Ao justificar sua decisão, Estela Aranha afirmou que não é possível reconhecer abuso de poder de forma preventiva, antes da ocorrência dos fatos e da formalização de eventual candidatura:

"A gravidade não é abstrata. É aferida à luz do conjunto probatório, após a ocorrência dos fatos e considerando o contexto da disputa. Não há de se falar em abuso de poder em tese nem discuti-lo preventivamente. Portanto, não caberia declarar abuso antes da realização do evento nem realizar juízo liminar preventivo, sem que a candidatura seja oficializada e sem que o contexto eleitoral seja consolidado."

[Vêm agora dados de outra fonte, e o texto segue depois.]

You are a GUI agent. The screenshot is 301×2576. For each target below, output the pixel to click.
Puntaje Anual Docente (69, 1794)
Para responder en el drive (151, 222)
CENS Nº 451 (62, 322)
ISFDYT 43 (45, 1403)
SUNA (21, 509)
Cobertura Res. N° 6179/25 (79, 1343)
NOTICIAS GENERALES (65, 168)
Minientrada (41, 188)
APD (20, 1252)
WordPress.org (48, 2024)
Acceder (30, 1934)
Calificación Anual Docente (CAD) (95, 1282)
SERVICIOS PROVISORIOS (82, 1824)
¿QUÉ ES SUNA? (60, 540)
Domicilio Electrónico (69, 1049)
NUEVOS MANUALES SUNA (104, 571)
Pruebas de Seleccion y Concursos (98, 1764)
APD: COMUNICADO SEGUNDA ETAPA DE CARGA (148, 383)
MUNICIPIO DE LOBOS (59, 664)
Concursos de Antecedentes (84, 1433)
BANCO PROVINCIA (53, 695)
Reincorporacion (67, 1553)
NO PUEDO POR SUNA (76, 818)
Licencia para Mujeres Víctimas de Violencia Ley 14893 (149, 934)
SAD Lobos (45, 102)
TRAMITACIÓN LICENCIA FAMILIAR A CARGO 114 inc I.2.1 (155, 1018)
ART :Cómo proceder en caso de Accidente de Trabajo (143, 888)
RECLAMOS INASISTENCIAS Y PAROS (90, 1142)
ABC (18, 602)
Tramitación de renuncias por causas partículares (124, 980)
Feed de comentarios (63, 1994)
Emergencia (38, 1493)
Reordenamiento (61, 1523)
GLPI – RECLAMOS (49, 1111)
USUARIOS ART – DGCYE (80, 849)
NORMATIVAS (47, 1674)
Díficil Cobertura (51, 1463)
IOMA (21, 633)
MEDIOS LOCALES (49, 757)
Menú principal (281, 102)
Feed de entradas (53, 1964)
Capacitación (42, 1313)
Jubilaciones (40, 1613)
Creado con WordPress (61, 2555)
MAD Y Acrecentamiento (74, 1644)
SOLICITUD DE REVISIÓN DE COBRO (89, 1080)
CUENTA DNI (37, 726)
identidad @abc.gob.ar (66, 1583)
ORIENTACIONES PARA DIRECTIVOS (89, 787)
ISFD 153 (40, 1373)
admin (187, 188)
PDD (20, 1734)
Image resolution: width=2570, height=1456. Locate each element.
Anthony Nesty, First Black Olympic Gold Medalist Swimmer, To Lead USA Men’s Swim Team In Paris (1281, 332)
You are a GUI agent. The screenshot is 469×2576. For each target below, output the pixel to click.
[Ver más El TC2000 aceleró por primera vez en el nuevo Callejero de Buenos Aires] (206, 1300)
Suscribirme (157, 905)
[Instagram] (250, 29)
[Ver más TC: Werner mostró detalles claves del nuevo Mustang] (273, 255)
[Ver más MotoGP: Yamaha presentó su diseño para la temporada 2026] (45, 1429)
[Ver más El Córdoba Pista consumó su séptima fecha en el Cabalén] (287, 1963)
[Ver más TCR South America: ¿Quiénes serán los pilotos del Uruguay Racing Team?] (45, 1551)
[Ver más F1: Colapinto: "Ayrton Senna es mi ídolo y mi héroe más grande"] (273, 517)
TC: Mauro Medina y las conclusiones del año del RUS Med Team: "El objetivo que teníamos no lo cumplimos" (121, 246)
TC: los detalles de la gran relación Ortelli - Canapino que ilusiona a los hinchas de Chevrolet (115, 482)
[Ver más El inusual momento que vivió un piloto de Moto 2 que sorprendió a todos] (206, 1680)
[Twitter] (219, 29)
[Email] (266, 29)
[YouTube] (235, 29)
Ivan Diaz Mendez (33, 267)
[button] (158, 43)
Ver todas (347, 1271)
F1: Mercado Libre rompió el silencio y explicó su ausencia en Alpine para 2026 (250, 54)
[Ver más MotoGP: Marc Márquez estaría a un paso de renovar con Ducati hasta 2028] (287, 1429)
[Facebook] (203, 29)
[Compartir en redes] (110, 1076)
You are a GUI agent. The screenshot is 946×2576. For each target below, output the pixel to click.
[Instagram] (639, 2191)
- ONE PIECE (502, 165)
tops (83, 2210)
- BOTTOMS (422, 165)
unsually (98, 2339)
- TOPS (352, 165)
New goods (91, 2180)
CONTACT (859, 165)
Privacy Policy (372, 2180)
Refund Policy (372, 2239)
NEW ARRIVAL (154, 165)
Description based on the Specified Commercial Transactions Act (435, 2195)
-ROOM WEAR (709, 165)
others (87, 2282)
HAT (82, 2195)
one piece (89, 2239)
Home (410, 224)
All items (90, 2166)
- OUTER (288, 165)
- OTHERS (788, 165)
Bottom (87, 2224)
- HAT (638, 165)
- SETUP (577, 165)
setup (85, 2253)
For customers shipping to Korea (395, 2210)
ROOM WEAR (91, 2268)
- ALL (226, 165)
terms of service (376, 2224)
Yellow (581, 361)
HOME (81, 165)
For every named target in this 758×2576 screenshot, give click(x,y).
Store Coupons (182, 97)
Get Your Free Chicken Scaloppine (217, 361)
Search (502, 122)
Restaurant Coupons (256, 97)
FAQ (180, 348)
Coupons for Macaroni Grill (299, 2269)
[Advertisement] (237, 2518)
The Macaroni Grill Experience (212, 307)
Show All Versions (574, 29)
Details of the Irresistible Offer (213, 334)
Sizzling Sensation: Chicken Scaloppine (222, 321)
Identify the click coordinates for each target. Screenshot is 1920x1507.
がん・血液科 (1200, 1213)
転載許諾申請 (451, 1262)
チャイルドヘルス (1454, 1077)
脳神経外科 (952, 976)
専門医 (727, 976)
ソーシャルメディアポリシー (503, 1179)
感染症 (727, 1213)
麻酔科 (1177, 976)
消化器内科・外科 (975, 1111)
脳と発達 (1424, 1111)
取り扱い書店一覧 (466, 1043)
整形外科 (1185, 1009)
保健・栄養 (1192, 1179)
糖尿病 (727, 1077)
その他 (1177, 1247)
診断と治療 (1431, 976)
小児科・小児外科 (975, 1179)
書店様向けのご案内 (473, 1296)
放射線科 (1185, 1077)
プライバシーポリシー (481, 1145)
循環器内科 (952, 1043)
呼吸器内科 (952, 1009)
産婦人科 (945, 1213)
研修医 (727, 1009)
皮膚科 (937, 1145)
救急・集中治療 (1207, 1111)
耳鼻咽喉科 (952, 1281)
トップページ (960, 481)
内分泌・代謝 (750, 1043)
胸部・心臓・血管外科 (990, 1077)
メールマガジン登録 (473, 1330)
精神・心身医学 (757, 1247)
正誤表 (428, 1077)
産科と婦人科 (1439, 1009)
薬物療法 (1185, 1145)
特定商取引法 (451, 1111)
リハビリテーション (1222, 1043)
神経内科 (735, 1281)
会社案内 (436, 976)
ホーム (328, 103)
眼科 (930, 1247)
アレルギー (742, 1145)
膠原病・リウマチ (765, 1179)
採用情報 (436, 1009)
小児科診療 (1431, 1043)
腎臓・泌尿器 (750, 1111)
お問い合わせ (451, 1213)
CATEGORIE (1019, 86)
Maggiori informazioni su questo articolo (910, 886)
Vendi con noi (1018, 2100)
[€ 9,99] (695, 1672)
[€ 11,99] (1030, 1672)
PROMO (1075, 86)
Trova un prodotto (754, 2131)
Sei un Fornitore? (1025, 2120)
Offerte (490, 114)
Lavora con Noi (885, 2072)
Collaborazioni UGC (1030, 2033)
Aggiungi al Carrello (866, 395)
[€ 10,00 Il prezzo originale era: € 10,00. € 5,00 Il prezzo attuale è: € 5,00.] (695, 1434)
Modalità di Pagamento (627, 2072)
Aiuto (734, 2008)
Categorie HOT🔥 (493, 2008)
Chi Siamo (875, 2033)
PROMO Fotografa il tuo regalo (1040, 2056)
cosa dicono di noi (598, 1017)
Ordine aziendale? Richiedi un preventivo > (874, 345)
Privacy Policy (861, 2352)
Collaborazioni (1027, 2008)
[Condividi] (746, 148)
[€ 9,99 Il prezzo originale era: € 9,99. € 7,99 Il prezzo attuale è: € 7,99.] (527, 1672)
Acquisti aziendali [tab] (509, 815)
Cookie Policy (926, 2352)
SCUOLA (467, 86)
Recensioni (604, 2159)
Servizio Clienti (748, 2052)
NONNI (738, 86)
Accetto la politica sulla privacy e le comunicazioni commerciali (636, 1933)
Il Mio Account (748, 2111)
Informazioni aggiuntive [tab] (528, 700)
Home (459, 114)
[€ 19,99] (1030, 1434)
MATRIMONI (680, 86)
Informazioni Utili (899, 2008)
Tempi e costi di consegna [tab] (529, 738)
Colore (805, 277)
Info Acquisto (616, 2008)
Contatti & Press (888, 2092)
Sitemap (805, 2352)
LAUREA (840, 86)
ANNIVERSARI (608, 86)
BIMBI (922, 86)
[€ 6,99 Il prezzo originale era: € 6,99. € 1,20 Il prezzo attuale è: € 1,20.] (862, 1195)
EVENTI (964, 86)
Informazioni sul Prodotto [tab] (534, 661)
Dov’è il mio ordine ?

A presidente do TSE, ministra Cármen Lúcia, reforçou que qualquer intervenção prévia configuraria censura:

"É vedada toda e qualquer censura. Barrar o desfile sem se saber o que vai acontecer, pois não há dado objetivo sobre o que a escola vai fazer, isto sim seria, para mim, censura."


Reação do Partido Novo

O presidente do Partido Novo, Eduardo Ribeiro, explicou que apenas o pedido de liminar foi rejeitado, e que a ação principal continua em tramitação na Justiça Eleitoral:

"Os ministros rejeitaram a liminar, mas todos, de forma unânime, reconheceram a gravidade dos fatos descritos na nossa representação. Caso alguns dos elementos apontados venham a se concretizar, isso poderá ser analisado no julgamento de mérito. Estamos falando de possível propaganda eleitoral antecipada que, se confirmada, pode configurar abuso de poder político e econômico."

Outra ação relacionada já havia sido rejeitada. Na quarta-feira, a 21ª Vara Federal Cível do Distrito Federal extinguiu, sem analisar o mérito, a ação popular que tentava impedir a homenagem ao presidente no desfile de carnaval deste ano.


Questionamentos sobre aporte financeiro

O Partido Novo também questiona o aporte de R$ 1 milhão feito pela Embratur, com participação do Ministério da Cultura, à escola de samba. O investimento faz parte de um termo de colaboração entre a empresa pública de fomento ao turismo e a Liga Independente das Escolas de Samba do Rio de Janeiro (Liesa), que prevê um total de R$ 12 milhões destinados à promoção internacional do carnaval do Rio como produto turístico — R$ 1 milhão para cada escola do Grupo Especial.